I'm trying to calculate a torque needed to tighten a threaded terminal. (Both male and female parts are copper alloy)

I'm using Motosh's equation which requires me to use the coefficient of friction.

Web sources tells me that the copper-copper coefficient of friction is 1.0.

The problem is that coefficient of friction value of 1.0 gives me a torque value that seems to be too high.

Can anyone advise me on this issue?

Thanks.

2. Sep 26, 2016

### bsheikho

Whats your the pitch of your screw? Also the angle at which the contact is made between the 2 points, I imagine the force to calculate friction would be from the axial force created from turning the screw.

3. Sep 26, 2016

### JBA

If you are using the generally accepted Motosh equation, I have verified the average coefficient of copper to equal 1.00, the result you are getting may not be what you want but it should be considered accurate.

4. Sep 27, 2016

### Platanus3

Sorry for the late response.
Pitch is 0.0833 inch because the threads belong to unified fine thread (1.500-12UN-2A and -2B)
Thread angle is 60 degree (I believe a standard value), so I used alpha value of 30 degree in Motosh equation.
My machinery handbook tells me to calculate the yield clamping force and yes it does take the friction between threads into account. But the value is too high. I get like 2771 lb-ft of torque.

5. Sep 27, 2016

### Platanus3

OK. If then, what is the realistic safety factor I should apply?
The result seems too high.
For 1.500-12UN-2A (and 2B), I get like 2771 ft-lbs of torque.
Yield strength I used is 45,000 psi (Copper alloy)

6. Sep 27, 2016

### Mech_Engineer

How much force are you trying to get out of the terminal once tightened?

7. Sep 27, 2016

### Platanus3

I'm using yield clamping force which calculates to be 12315 lb force

8. Sep 27, 2016

### JBA

It is always preferable to stretch a fastener beyond its required design contact or tensile loading but this can be achieved without actually designing for loading to yield. Are you sure that you really require a level of loading that high?

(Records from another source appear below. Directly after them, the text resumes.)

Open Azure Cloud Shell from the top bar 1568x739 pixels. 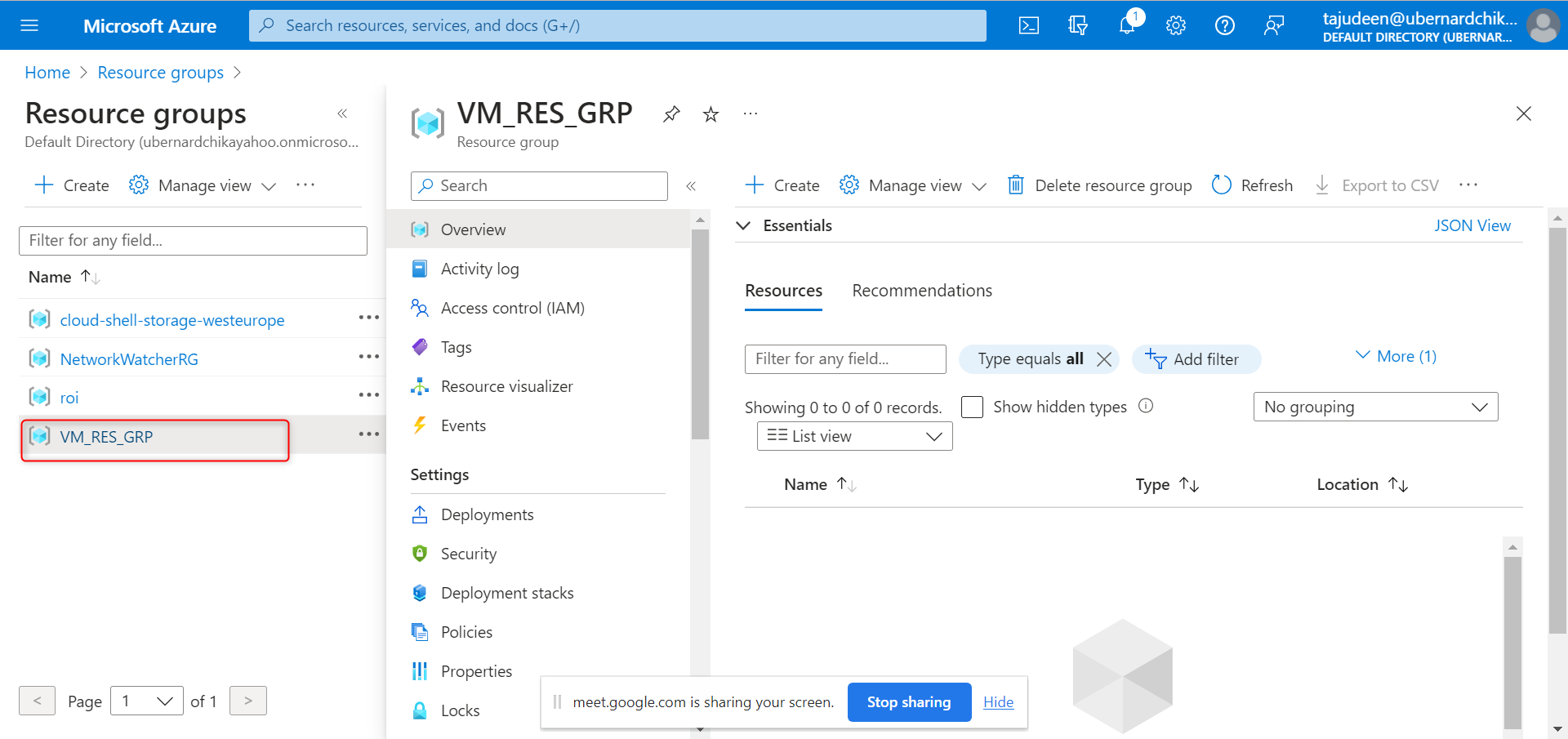click(x=1028, y=25)
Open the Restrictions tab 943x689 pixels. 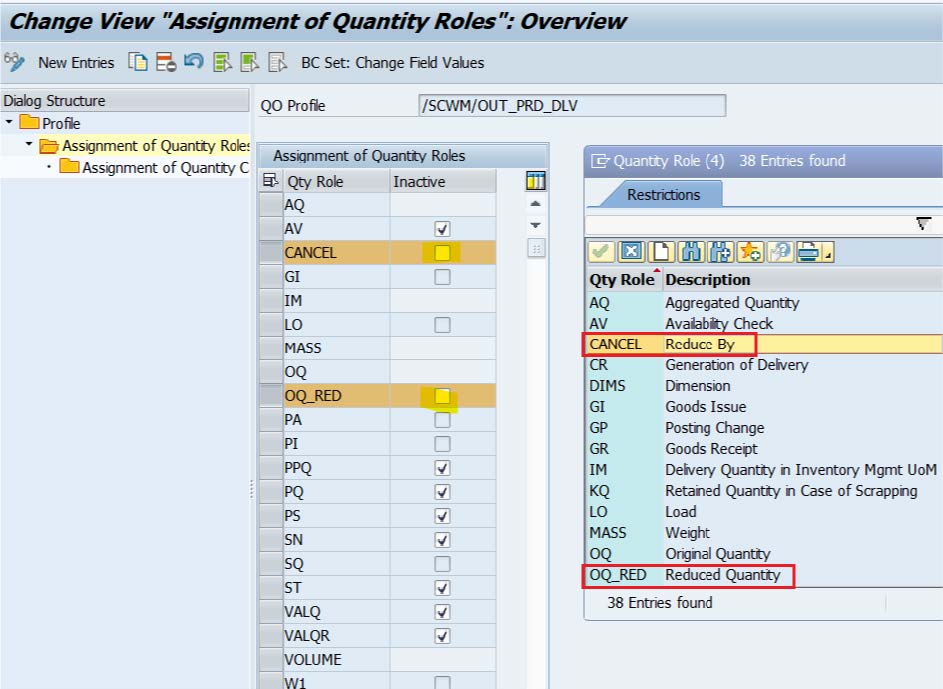tap(663, 195)
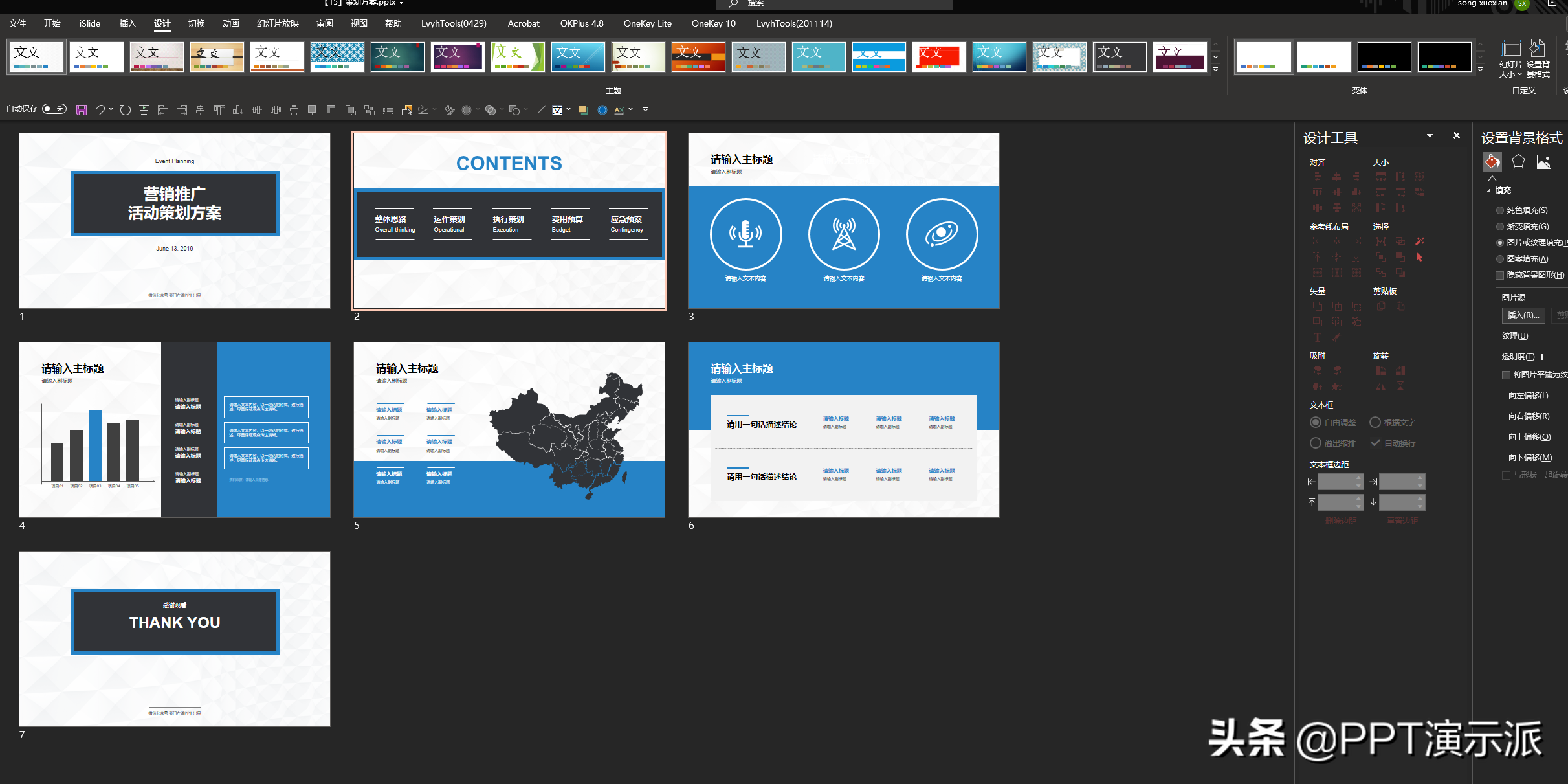
Task: Open the iSlide ribbon tab
Action: pyautogui.click(x=89, y=23)
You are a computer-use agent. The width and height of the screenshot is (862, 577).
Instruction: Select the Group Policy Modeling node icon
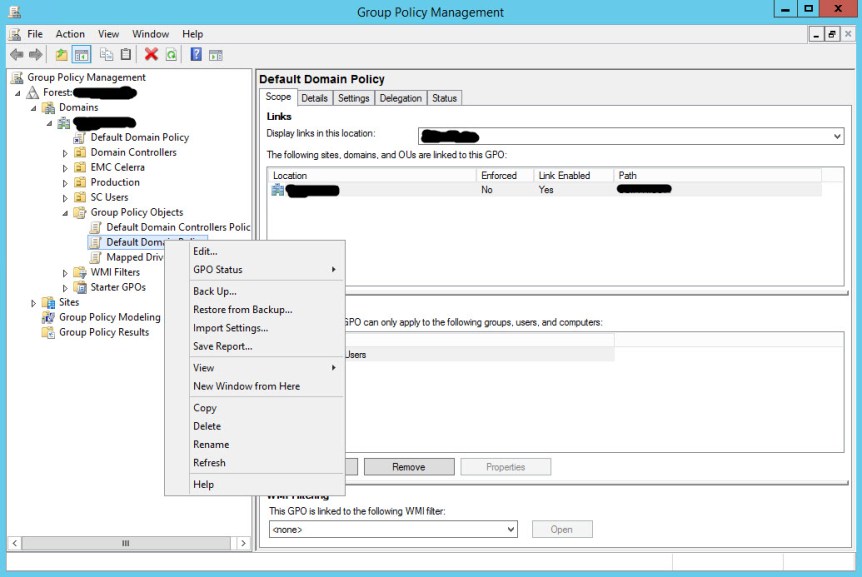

Is your fastener size based entirely upon getting a required design load or compensation for potential thermal expansion loosening or contact pressure loss; or is there some other factor that is causing you to use a fastener size greater than what would be required for sufficient fastener grip (i.e. for an electrical service it might be current carrying capacity) causing you to select a bolt loading higher than what is required.

9. Sep 27, 2016

### Mech_Engineer

For that level of force and a frictional coefficient of 1.0, I'm not surprised you need 2700 ft-lbs. You will need to lower the coefficient of friction (maybe with a grease) if you want to reduce the torque requirement.